Traces

Save traces of model executions for debugging and distillation

An eight-factor AI application maintains comprehensive traces of all model interactions and process executions. A trace captures the complete context, execution path, and results of each operation. Traces should be structured, searchable, and suitable for both debugging and improvement.
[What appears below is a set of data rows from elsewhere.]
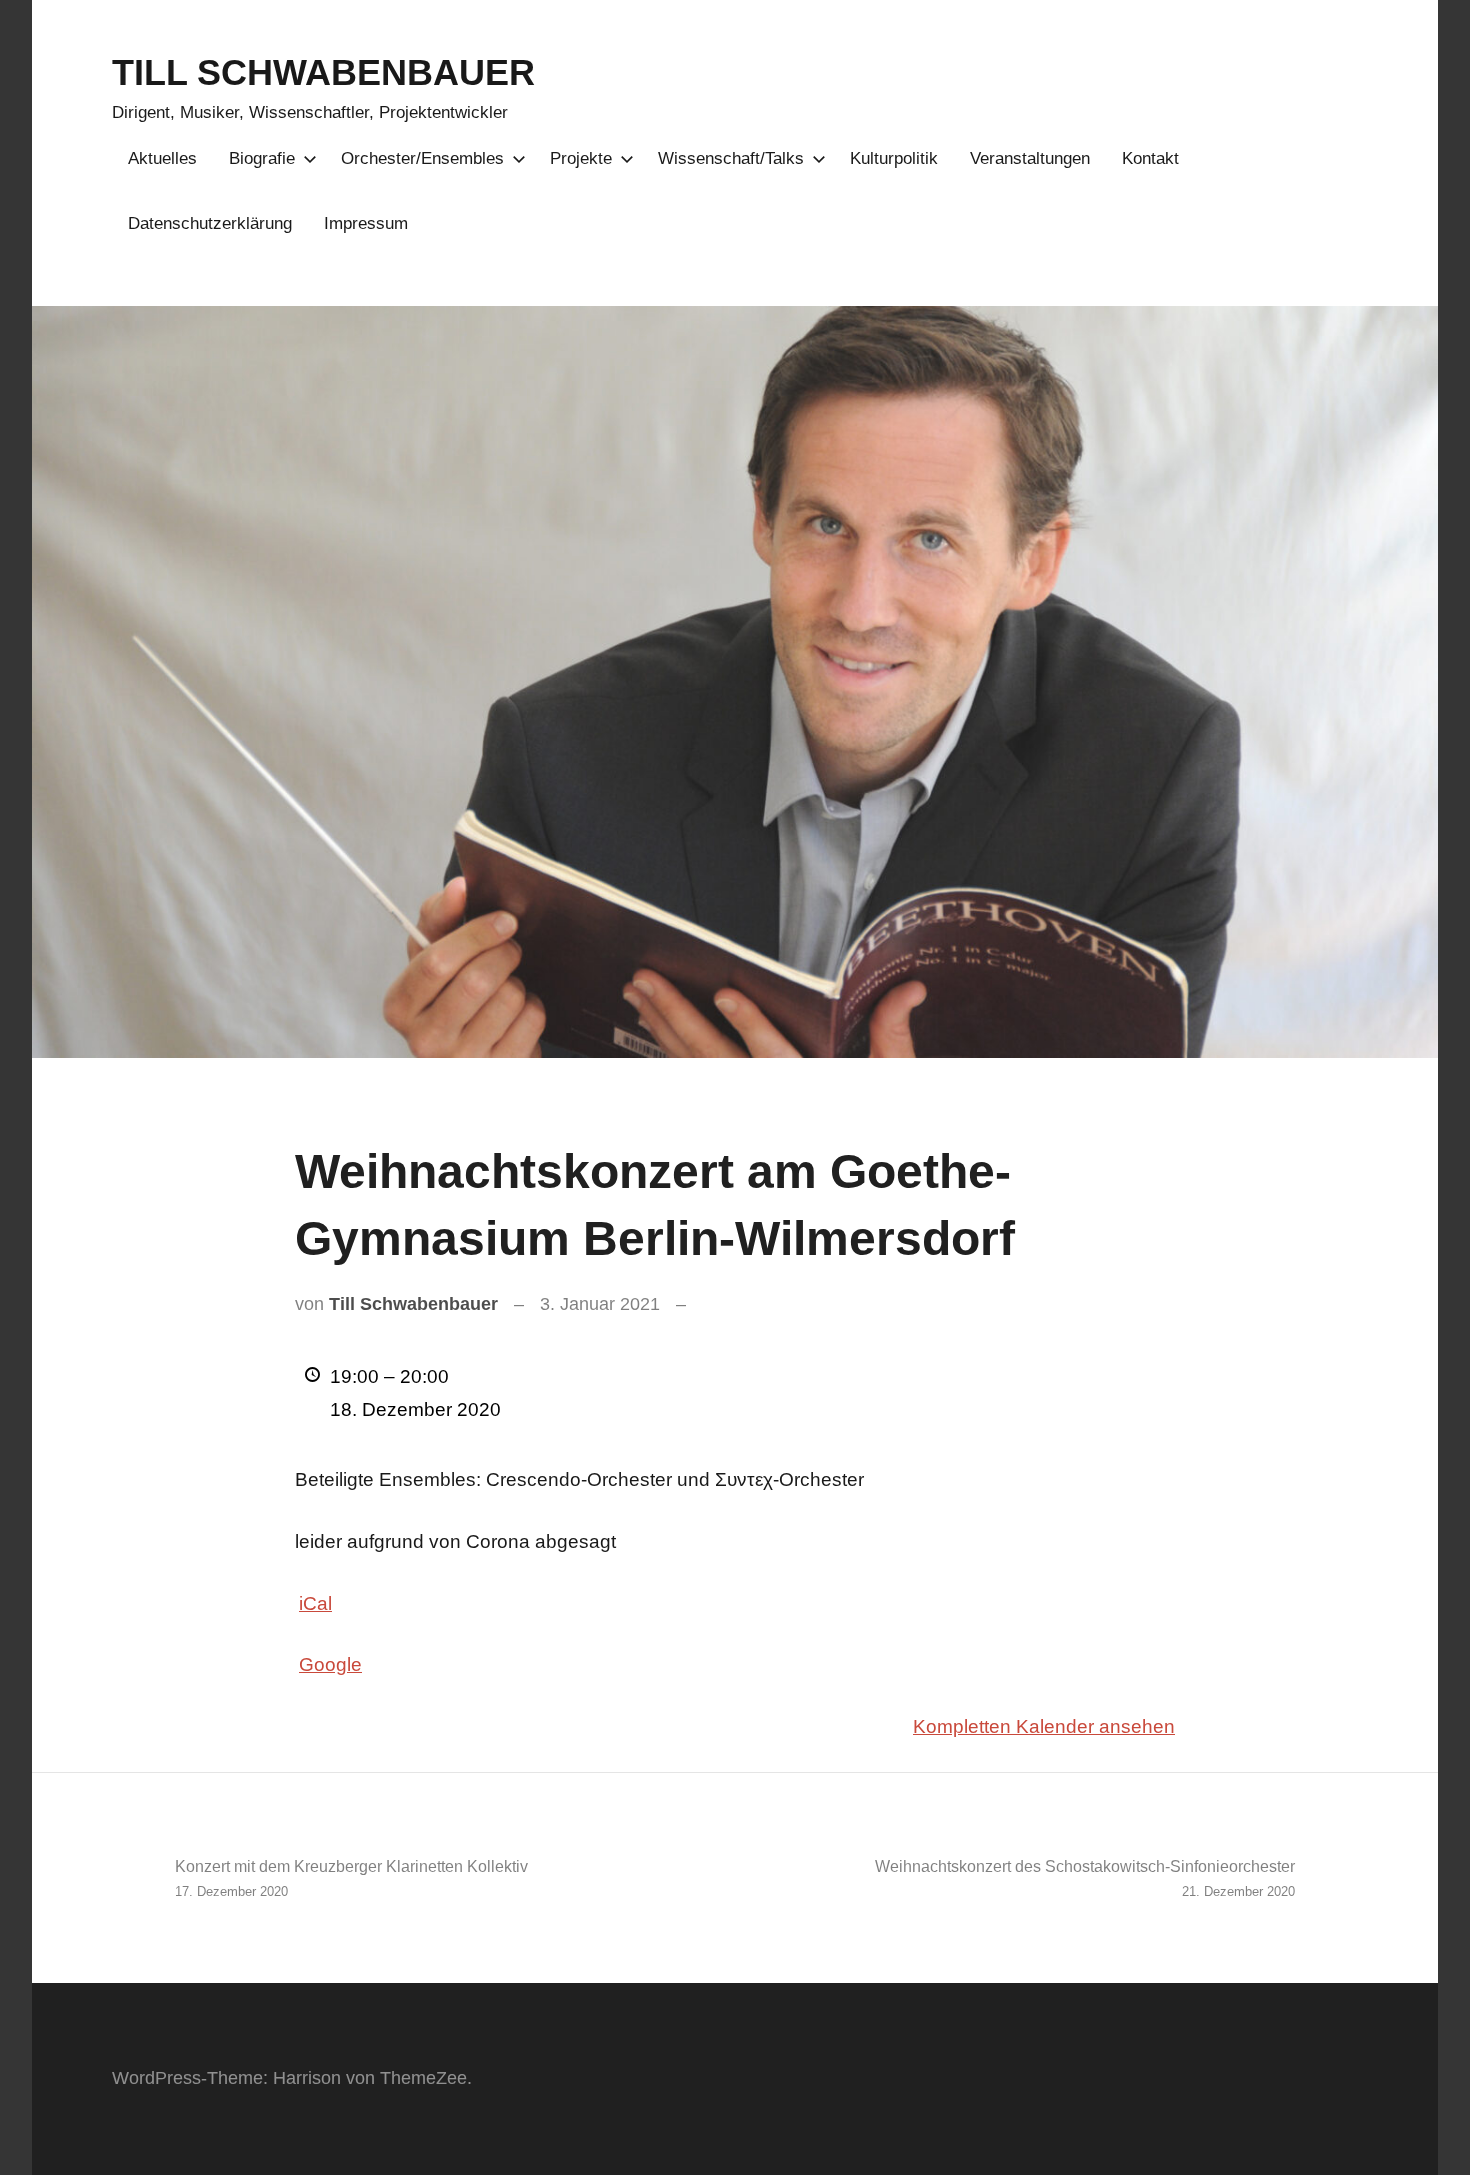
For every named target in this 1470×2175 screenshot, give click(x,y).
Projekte (581, 158)
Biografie (262, 158)
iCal (315, 1603)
Traces in an eight-factor app serve multiple purposes:

Debugging complex interactions
Performance optimization
Cost monitoring
Quality assurance
Training data collection
Process improvement

A complete trace includes:

Input context and prompts used
Model responses and parameters
Tool calls and results
Reasoning steps taken
Resource usage metrics
Timing information
Final outcomes

Bad practice - minimal or unstructured logging:

def process_request(request):
    logging.info(f"Processing request: {request}")
    result = model.generate(prompt)
    logging.info(f"Got result: {result}")
    return result

Good practice - structured tracing:

class Tracer:
    def __init__(self, storage: TraceStorage):
        self.storage = storage
        self.current_trace = None
    
    @contextmanager
    def trace(self, operation_type: str, metadata: dict = None):
        trace = Trace(
            operation_type=operation_type,
            metadata=metadata,
            timestamp=datetime.now()
        )
        
        try:
            self.current_trace = trace
            yield trace
            trace.status = "success"
        except Exception as e:
            trace.status = "error"
            trace.error = str(e)
            raise
        finally:
            trace.end_timestamp = datetime.now()
            self.storage.store(trace)

class ModelInteractionTracer(Tracer):
    async def traced_generate(
        self, 
        prompt: str, 
        context: Context,
        **params
    ) -> TraceResult:
        with self.trace("model_generation") as trace:
            trace.record_input(prompt, context, params)
            
            result = await self.model.generate(prompt, **params)
            
            trace.record_output(
                result,
                token_usage=self.count_tokens(prompt, result),
                latency=trace.duration
            )
            
            return TraceResult(result, trace)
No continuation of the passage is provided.